WHAT THE TASK ASKS: Output the data below exactly, images excluded.

DATA RECORDS:
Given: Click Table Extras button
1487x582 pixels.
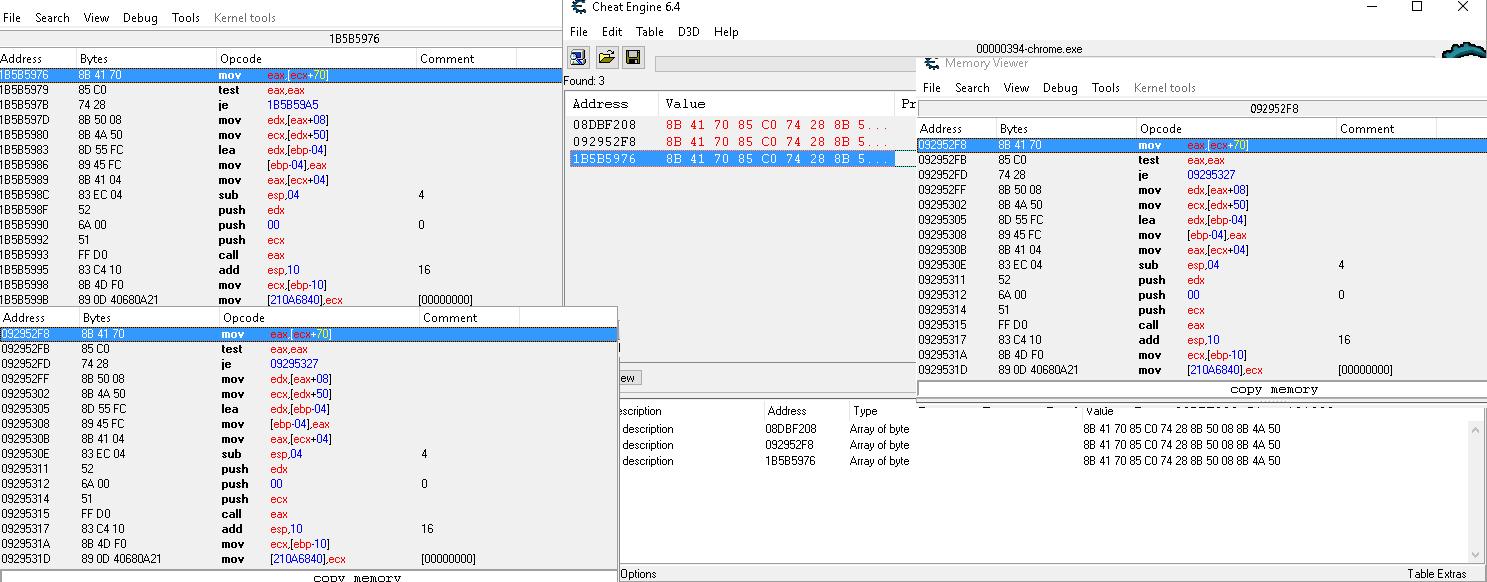Looking at the screenshot, I should point(1438,574).
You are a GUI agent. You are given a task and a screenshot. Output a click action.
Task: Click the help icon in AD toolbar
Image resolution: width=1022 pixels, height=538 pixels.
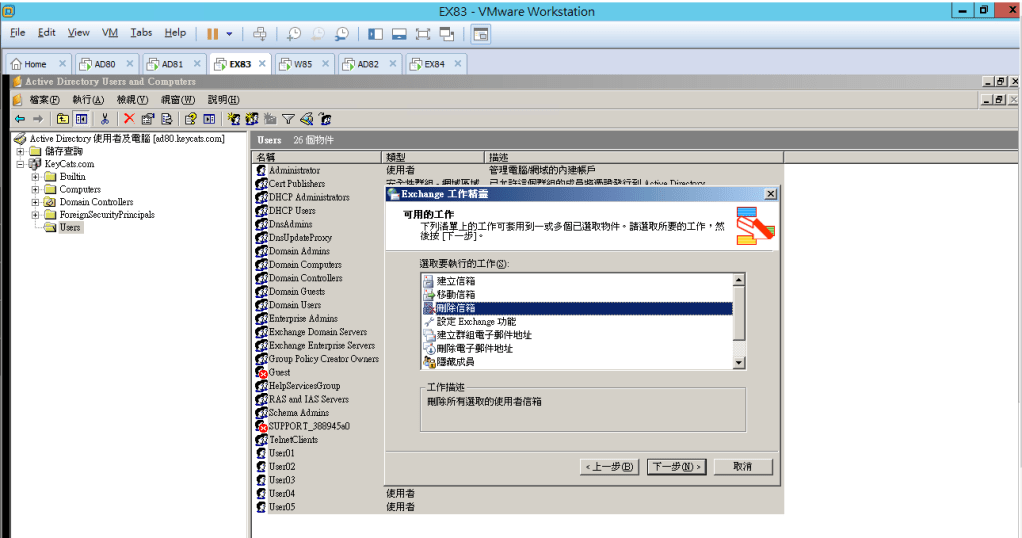click(188, 118)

WRITTEN SOLUTION:
Given: Click Table Extras button
1487x582 pixels.
Looking at the screenshot, I should point(1438,574).
You are a GUI agent. You are given a task and a screenshot. Output a click action.
Task: Click the help icon in AD toolbar
Image resolution: width=1022 pixels, height=538 pixels.
click(188, 118)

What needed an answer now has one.